Problem description ▸ When you reach the line containing "You are a computer-use agent." in the records below, set it down exactly, together with every later line through the end, but not the pictures.

Stored records:
┄┄┄┄┄┄┄┄┄┄

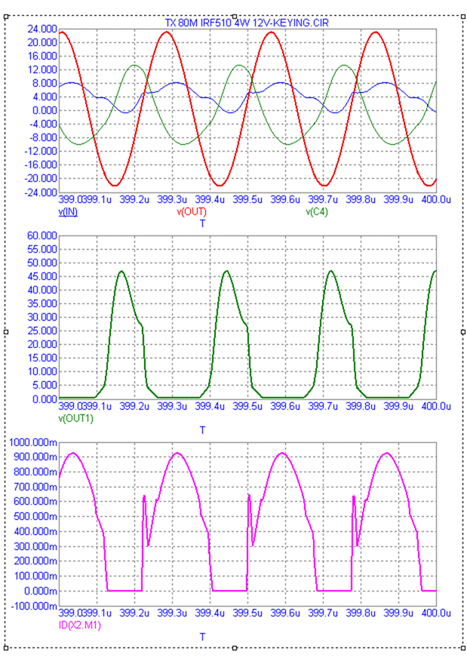Click the v(OUT1) label under the middle plot
Screen dimensions: 467x658
75,418
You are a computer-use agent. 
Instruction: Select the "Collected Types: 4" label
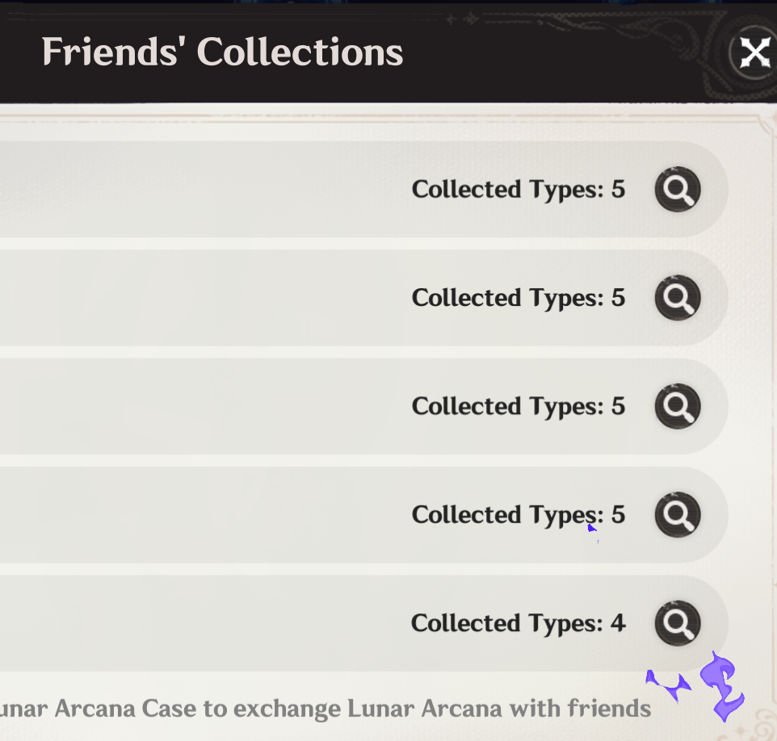pyautogui.click(x=518, y=623)
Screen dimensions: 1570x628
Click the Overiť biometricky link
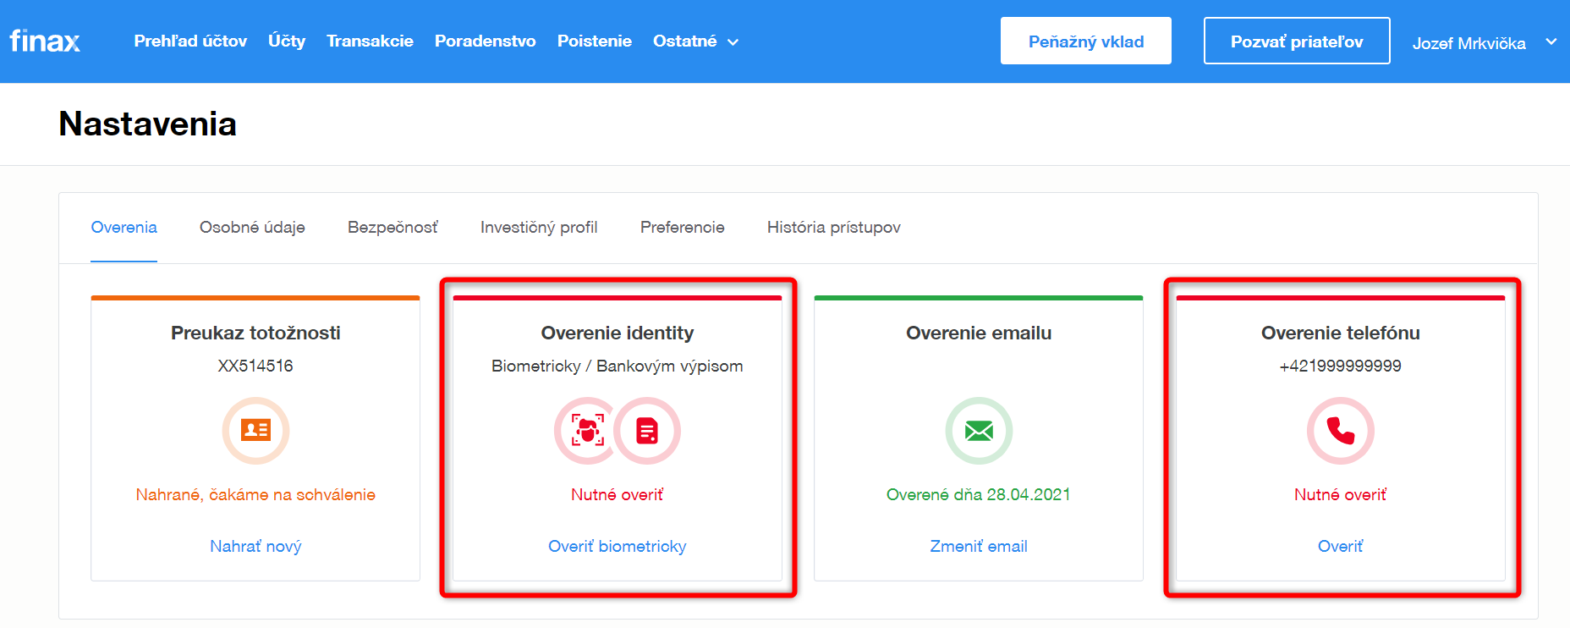617,547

┄┄┄┄┄┄┄┄┄┄

Answer to this task ▸
You are a computer-use agent. 
Instruction: Select the "Collected Types: 4" label
pyautogui.click(x=518, y=623)
Screen dimensions: 1570x628
Click the Overiť biometricky link
617,547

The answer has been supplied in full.